START Data excerpts
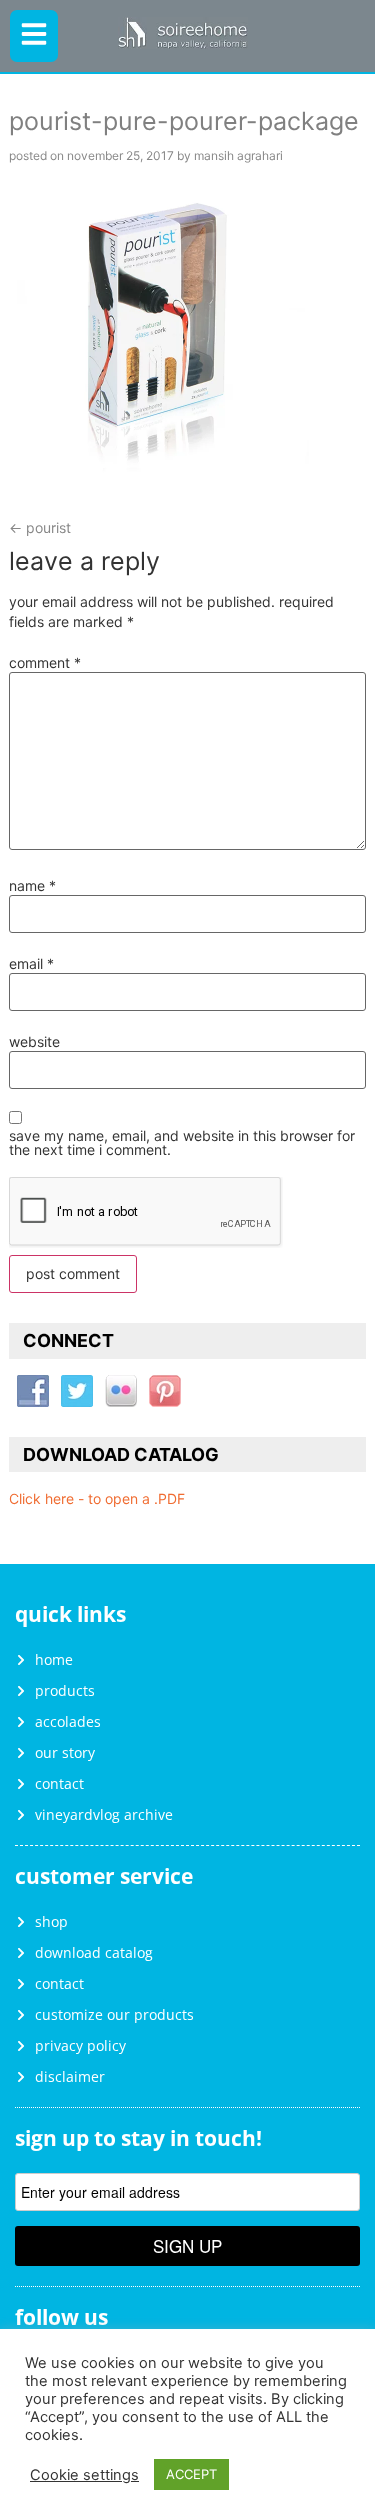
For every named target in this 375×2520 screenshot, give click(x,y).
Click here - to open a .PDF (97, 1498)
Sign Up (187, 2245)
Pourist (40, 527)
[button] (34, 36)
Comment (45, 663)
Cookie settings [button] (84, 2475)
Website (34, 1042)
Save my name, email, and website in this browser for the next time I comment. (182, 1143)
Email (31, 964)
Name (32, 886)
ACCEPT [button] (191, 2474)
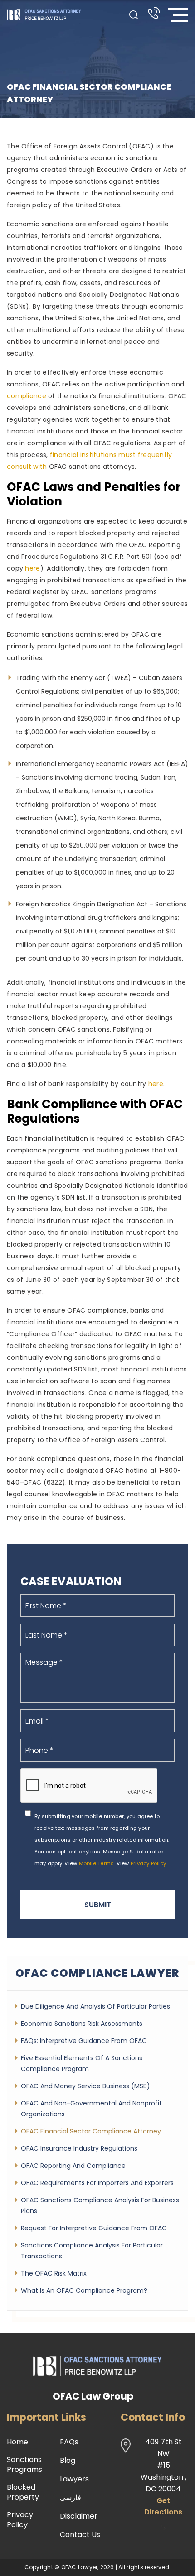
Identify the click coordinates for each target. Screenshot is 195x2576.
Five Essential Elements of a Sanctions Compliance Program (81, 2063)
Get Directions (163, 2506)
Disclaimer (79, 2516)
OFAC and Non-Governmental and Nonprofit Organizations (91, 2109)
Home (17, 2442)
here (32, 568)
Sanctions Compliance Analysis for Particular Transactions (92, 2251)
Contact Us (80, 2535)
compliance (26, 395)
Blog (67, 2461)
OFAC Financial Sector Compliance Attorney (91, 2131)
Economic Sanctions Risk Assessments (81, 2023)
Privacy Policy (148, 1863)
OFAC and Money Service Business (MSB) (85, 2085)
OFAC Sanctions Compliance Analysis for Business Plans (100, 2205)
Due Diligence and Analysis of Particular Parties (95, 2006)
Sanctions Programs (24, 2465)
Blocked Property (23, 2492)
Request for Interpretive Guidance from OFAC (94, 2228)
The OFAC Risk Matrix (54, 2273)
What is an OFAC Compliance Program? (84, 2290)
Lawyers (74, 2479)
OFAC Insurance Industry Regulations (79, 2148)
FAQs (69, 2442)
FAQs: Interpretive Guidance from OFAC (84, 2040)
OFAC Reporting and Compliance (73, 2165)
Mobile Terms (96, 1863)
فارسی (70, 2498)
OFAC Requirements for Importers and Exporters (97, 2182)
END Data excerpts
START Data excerpts
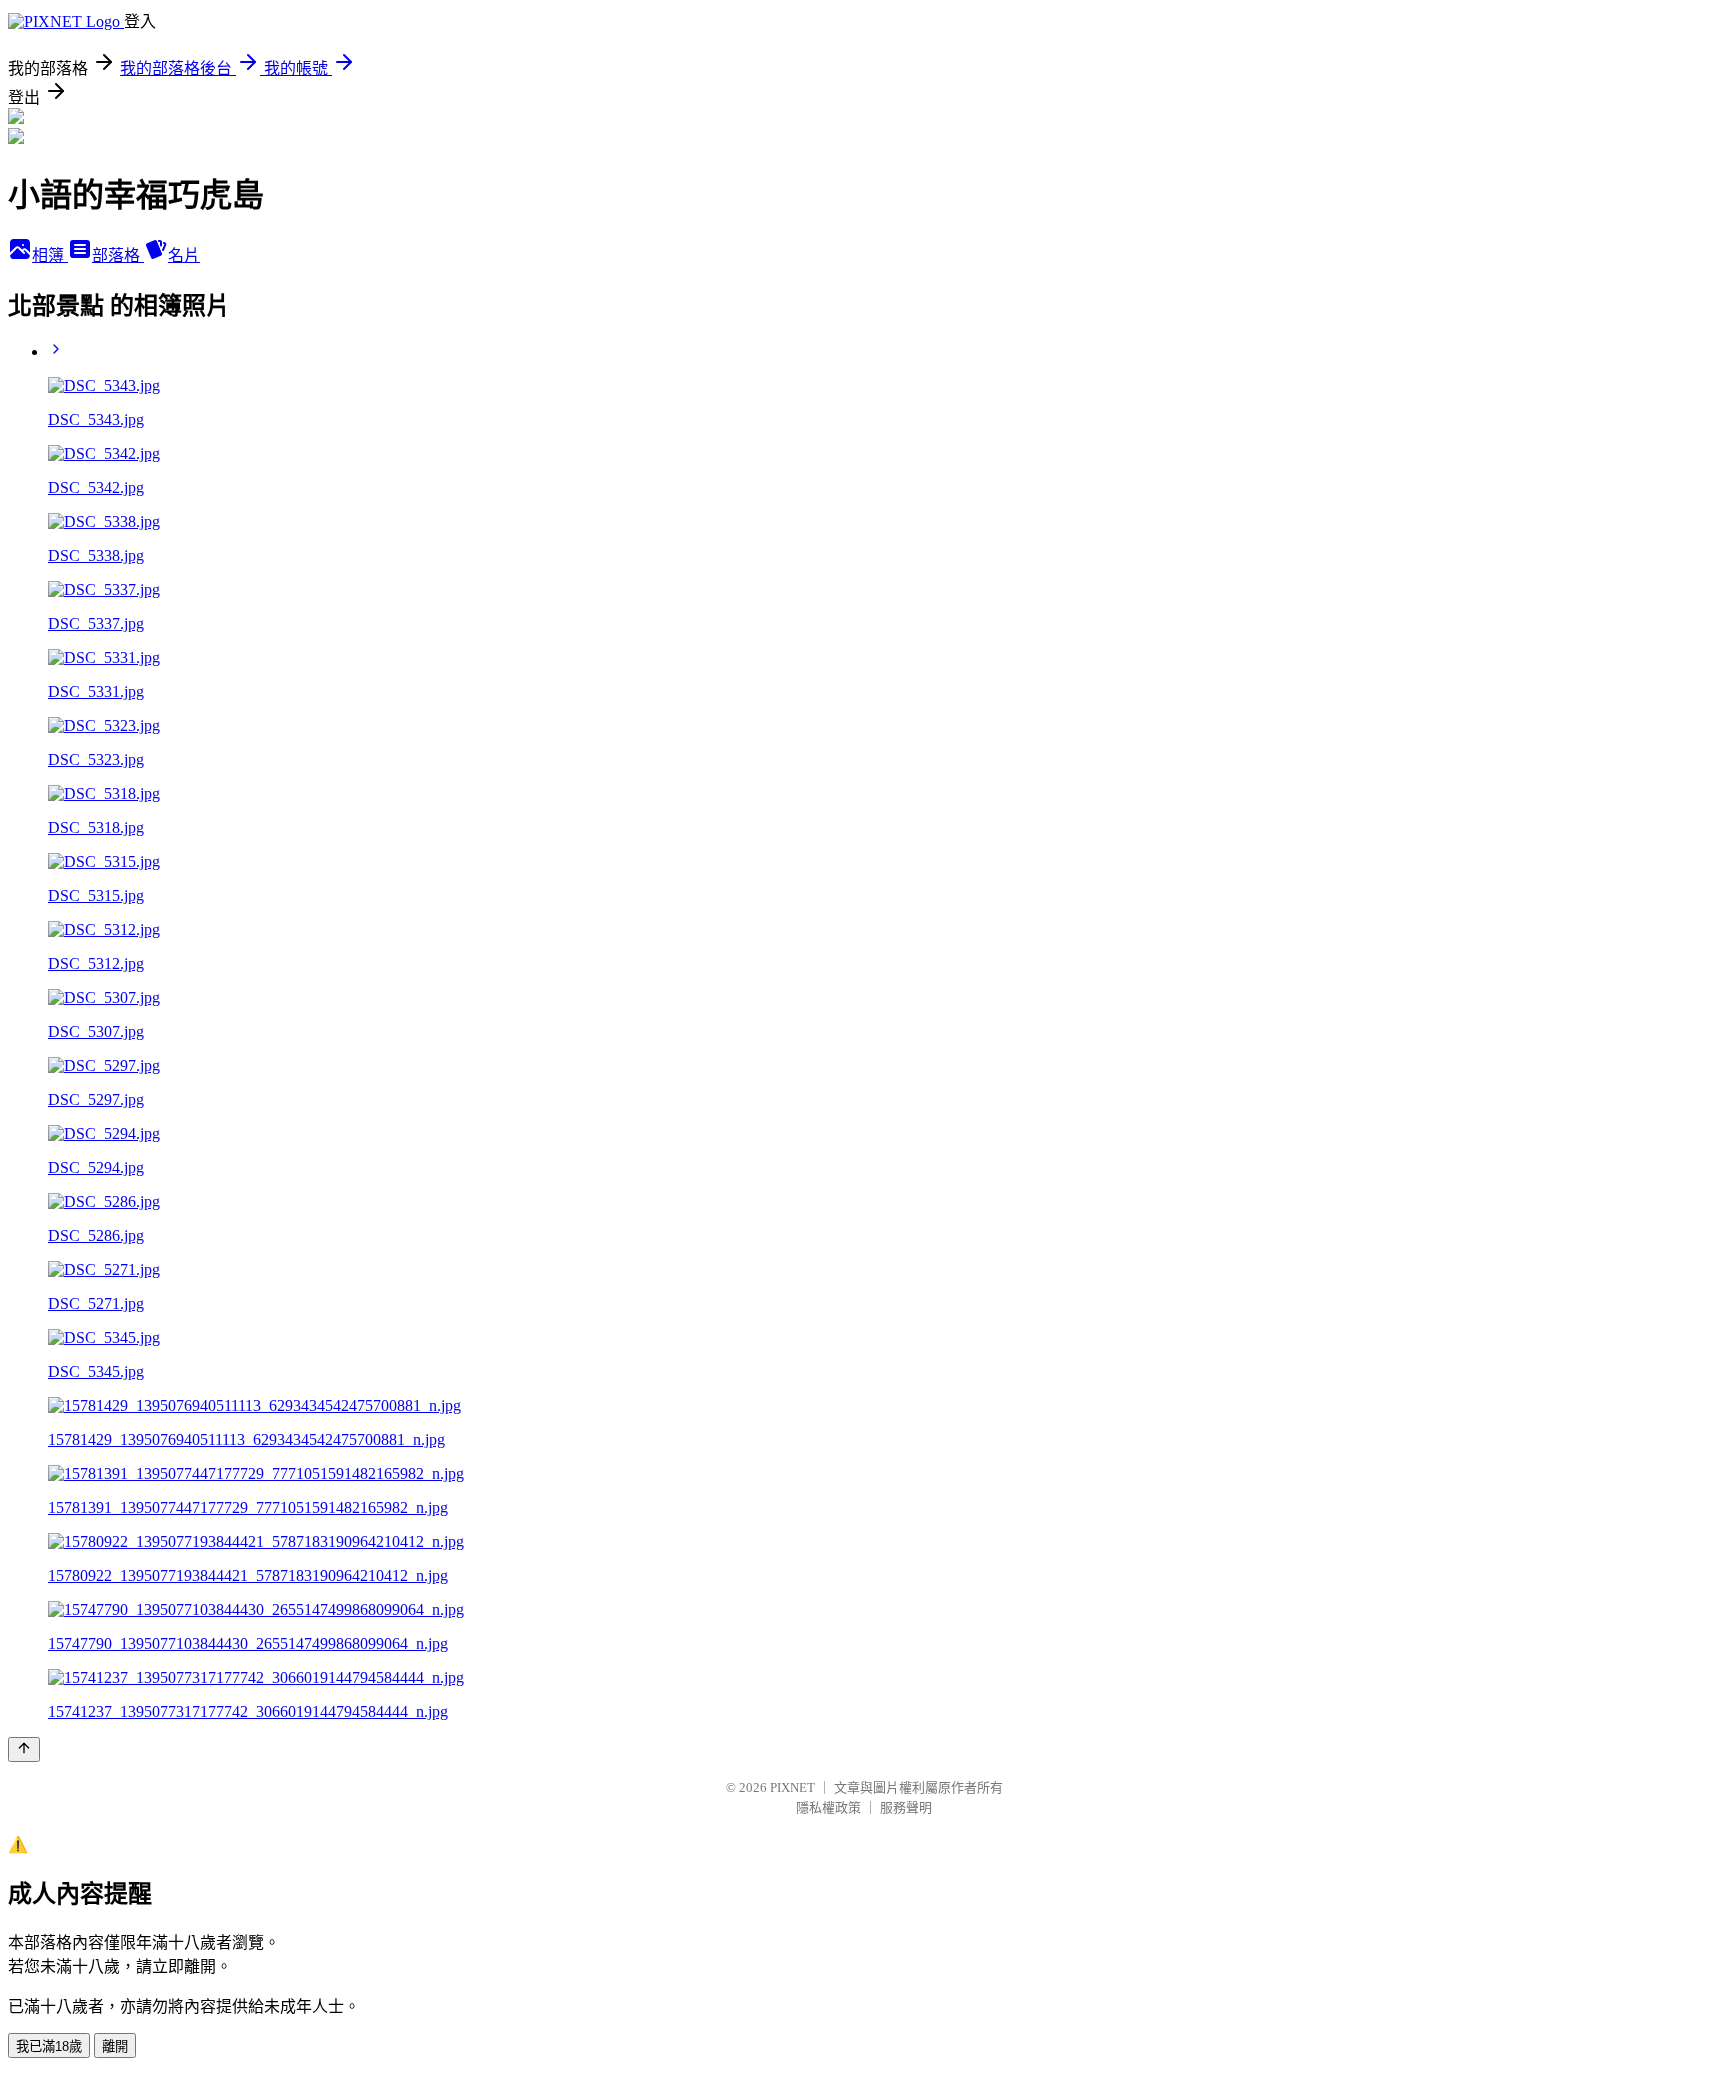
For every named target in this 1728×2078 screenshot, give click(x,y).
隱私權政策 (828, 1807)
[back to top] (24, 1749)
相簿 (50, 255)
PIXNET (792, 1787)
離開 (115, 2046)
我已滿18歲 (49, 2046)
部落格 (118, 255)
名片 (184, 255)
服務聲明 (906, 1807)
END Data excerpts
▸ What you need to do
Everything from the line with "For every named target in this 375×2520" through the line with "Economic Sanctions Risk" in the material above should be transcribed exactly, except the pictures.

▸ Solution for this problem
For every named target in this 375×2520 screenshot, give click(x,y).
Click here - to open a .PDF (97, 1498)
Sign Up (187, 2245)
Pourist (40, 527)
[button] (34, 36)
Comment (45, 663)
Cookie settings [button] (84, 2475)
Website (34, 1042)
Save my name, email, and website in this browser for the next time I comment. (182, 1143)
Email (31, 964)
Name (32, 886)
ACCEPT [button] (191, 2474)
Identify the click coordinates for each target. Screenshot is 195x2576.
Five Essential Elements of a Sanctions Compliance Program (81, 2063)
Get Directions (163, 2506)
Disclaimer (79, 2516)
OFAC and Non-Governmental and Nonprofit Organizations (91, 2109)
Home (17, 2442)
here (32, 568)
Sanctions Compliance Analysis for Particular Transactions (92, 2251)
Contact Us (80, 2535)
compliance (26, 395)
Blog (67, 2461)
OFAC Financial Sector Compliance Attorney (91, 2131)
Economic Sanctions Risk Assessments (81, 2023)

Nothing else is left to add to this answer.